Thompson's Construction

The algorithm that makes this possible, is known as Thompsons Construction. It gives the idea of breaking an expression into a collection of small NFA's, one for each character in the expression, which will be combined to provide a diagram of one large NFA which will then be used to check if a string matches the expression.

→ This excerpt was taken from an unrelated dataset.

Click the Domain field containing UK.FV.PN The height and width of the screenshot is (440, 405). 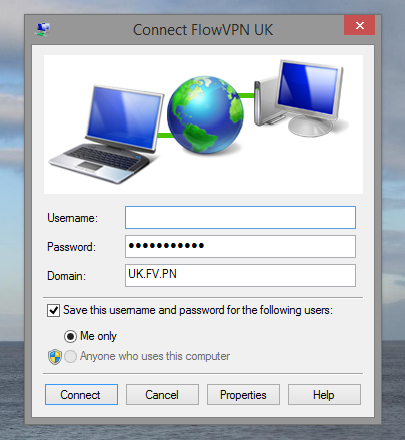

The procedure used is as follows:

Expressions are parsed left to right.
Each character that is read in, has an NFA built for it.
The NFA will require an initial state and an accept state.
Each NFA is added to a stack where all the letters' NFA's will exist
When a special character is read, the NFA's on the stack will then be removed. It can be 1 or 2, dependent on the type of special character
The NFA's will then be joined to create a bigger NFA which is then added to the stack
Adding each individual NFA to the stack everytime

Thompsons Construction Psuedocode...

An NFA class will contain an inital and an accept state which will both have a label for the character and at least one arrow and at most 2 arrows

Read in 1 character at a time, we'll call it 'c'

If c = '.'

Pop 2 NFA's off the stack

Take an arrow from the accept state of the first NFA 

Set it to equal to the initial state of the second NFA

This creates a new NFA 

Append the new NFA to the stack

If c = '|'

Pop 2 NFA's off the stack

A new initial and accept state needs to be created

Take the arrows of the new initial state and join it to the inital state of the first and second NFA 

Take the arrows of the new accept state and join accept states of the first and second NFA to the new accept state

If c = '*'

Pop single nfa from the stack 

Create new initial and accept states

Take an arrow from the new initial state and join it to the NFA's initial state

    Take an arow from the initial state and let it equal an accept state

Join the old accept state to the new accept state

This creates a new NFA 

Append it to the stack

if c = '+'

Pop single nfa from the stack 

Create new initial and accept states

Take an arrow from the new initial state and join it to the NFA's initial state

Join the old accept state to the NFA's initial state

Take an edge from the NFA's initial state and join it to the new accept state

This creates a new NFA 

Append it to the stack

Not sure about this test data, didn't really spend too much time on making proper data that really tests the internals of the program

Test Data: inifixes = ["abc*", "a?(b|d)c*", "(a(b|d))", "d(bb)c?", "b+aa?", "d+(ba)", "b*(b?d?)c"] strings = ["", "abc", "abccc", "abbc", "bbcc", "abad", "daab", "abbbc", "dbdbc", "abbabcc"]